Но сейчас мне ясно и другое. Самоубийство Есенина не могло стать моей личной трагедией хотя бы по причине моего подросткового возраста. В то время как самоубийство Маяковского (спустя четыре с лишним года) неожиданно стало для меня глубоким нравственным потрясением. По-видимому, первым из такого рода событий, рано или поздно заставляющих юношу задуматься о жизни и смерти и вообще о смысле бытия на примере чьей-то судьбы, внезапно показавшейся близкой. Потрясением, тем более удивившим меня самого, что я к тому времени хотя и почитал Маяковского, но уже не принимал на дух его «горлопанство», особенно в творчестве последних лет. Больше того, «Клопа» и «Баню» сразу невзлюбил за плоские остроты, смысловые натяжки и огрехи вкуса. А тут вдруг этот выстрел, почему-то так резко ударивший по моему самосознанию. Словно его вспышка внезапно высветила мне в лирике Маяковского настолько острое ощущение трагедийности XX века, а тем самым и драматизма предстоящего мне существования, что я как-то сразу почувствовал себя взрослым.

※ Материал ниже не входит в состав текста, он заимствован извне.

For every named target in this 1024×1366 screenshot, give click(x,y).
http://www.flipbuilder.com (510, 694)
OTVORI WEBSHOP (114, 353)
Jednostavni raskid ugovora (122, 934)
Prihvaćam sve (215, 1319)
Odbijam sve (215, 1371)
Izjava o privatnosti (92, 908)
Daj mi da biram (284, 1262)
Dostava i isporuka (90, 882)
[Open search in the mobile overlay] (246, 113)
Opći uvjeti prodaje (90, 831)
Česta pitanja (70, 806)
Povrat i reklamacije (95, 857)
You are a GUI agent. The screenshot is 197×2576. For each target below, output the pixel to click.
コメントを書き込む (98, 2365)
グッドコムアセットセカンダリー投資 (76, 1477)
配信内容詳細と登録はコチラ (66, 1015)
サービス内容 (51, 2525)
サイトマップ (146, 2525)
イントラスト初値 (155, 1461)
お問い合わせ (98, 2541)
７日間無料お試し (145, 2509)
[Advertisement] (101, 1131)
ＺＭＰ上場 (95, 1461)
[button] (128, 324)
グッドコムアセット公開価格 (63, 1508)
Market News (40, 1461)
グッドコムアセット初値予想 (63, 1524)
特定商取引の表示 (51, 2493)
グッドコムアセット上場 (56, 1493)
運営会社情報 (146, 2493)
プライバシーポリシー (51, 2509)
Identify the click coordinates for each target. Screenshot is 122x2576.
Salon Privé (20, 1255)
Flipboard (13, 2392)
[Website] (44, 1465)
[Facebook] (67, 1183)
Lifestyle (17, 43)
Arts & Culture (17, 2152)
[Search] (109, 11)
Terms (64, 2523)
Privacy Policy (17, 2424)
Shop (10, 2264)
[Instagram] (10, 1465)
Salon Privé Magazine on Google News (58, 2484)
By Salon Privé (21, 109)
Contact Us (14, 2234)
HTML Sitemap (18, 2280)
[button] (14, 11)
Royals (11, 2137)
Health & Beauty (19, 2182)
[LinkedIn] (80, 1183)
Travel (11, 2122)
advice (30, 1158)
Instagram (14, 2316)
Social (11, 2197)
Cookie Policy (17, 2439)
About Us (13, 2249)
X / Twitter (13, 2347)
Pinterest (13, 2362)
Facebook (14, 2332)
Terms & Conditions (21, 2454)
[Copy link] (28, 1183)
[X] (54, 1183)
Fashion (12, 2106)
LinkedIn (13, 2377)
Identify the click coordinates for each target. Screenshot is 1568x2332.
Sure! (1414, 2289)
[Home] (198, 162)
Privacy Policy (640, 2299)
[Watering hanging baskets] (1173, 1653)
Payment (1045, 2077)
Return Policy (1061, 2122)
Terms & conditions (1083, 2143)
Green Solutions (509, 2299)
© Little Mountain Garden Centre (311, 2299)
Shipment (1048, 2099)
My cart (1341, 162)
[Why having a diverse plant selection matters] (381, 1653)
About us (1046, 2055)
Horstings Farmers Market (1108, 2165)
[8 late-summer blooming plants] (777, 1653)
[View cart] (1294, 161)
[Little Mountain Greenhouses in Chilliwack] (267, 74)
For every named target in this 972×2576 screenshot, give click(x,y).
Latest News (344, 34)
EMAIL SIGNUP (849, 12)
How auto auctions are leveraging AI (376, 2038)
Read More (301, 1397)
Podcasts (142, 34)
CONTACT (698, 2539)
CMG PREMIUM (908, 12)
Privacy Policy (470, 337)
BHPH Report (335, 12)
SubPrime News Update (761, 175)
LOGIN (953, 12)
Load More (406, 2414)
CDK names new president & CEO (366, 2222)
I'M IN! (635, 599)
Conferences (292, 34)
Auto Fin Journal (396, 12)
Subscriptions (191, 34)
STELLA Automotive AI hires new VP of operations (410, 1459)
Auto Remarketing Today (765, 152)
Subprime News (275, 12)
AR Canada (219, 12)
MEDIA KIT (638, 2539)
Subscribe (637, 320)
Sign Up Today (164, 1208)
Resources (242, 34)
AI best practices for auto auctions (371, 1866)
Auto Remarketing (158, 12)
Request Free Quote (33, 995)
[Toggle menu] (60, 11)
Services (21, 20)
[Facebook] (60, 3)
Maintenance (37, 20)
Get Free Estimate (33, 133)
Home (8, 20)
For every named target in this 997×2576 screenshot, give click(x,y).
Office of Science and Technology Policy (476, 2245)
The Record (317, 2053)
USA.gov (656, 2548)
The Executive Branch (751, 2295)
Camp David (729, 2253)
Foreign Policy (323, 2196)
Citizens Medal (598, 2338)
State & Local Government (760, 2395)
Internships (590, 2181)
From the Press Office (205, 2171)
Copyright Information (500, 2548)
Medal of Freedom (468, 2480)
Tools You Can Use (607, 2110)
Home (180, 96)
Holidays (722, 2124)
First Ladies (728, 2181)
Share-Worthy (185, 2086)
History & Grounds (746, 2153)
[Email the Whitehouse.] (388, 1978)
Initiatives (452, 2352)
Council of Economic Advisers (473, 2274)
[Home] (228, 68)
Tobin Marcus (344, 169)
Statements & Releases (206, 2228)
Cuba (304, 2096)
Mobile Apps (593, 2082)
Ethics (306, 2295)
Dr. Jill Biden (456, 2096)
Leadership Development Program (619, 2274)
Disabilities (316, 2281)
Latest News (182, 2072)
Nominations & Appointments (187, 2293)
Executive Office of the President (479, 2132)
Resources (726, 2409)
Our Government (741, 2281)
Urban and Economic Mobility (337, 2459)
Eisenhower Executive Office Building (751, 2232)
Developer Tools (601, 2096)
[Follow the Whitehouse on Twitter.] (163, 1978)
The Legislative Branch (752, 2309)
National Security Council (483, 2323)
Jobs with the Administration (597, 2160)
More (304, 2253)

Мне было семнадцать лет, и шел я тогда еще по технической стезе, но стойкое читательское влечение к стиху уже «достало» меня, да и литературные интересы постепенно отодвигали на периферию сознания все прочие.
Когда кто-то из знакомых сообщил по телефону сенсационную новость - «Маяковский застрелился», - я, разумеется, не поверил. Но все-таки быстренько собрался и поехал в Дом печати (куда благодаря содействию друзей уже был вхож). «Вранье, конечно, но надо удостовериться, что вранье». И действительно, в Доме печати никто ничего не слыхал. За столиком усердно питался Савва Морозов, но и ему ничего не было известно на этот счет. В зале обычным порядком шло какое-то мероприятие.
А на другой день - газеты: «.. .Товарищ правительство...»
Вместе со своим сослуживцем Изей Людковским (ныне, насколько я знаю, он крупнейший специалист по железобетонным конструкциям, доктор технических наук) я, согласно газетному извещению, отправился вечером в ФОСП, на Воровского, 52. Сейчас в это трудно поверить, но во дворе «дома Ростовых» было абсолютно безлюдно, да и внутри, когда мы поднялись в вестибюль, где уже выставили для прощания гроб, я различил сквозь царящий полумрак человек двадцать - тридцать, не больше.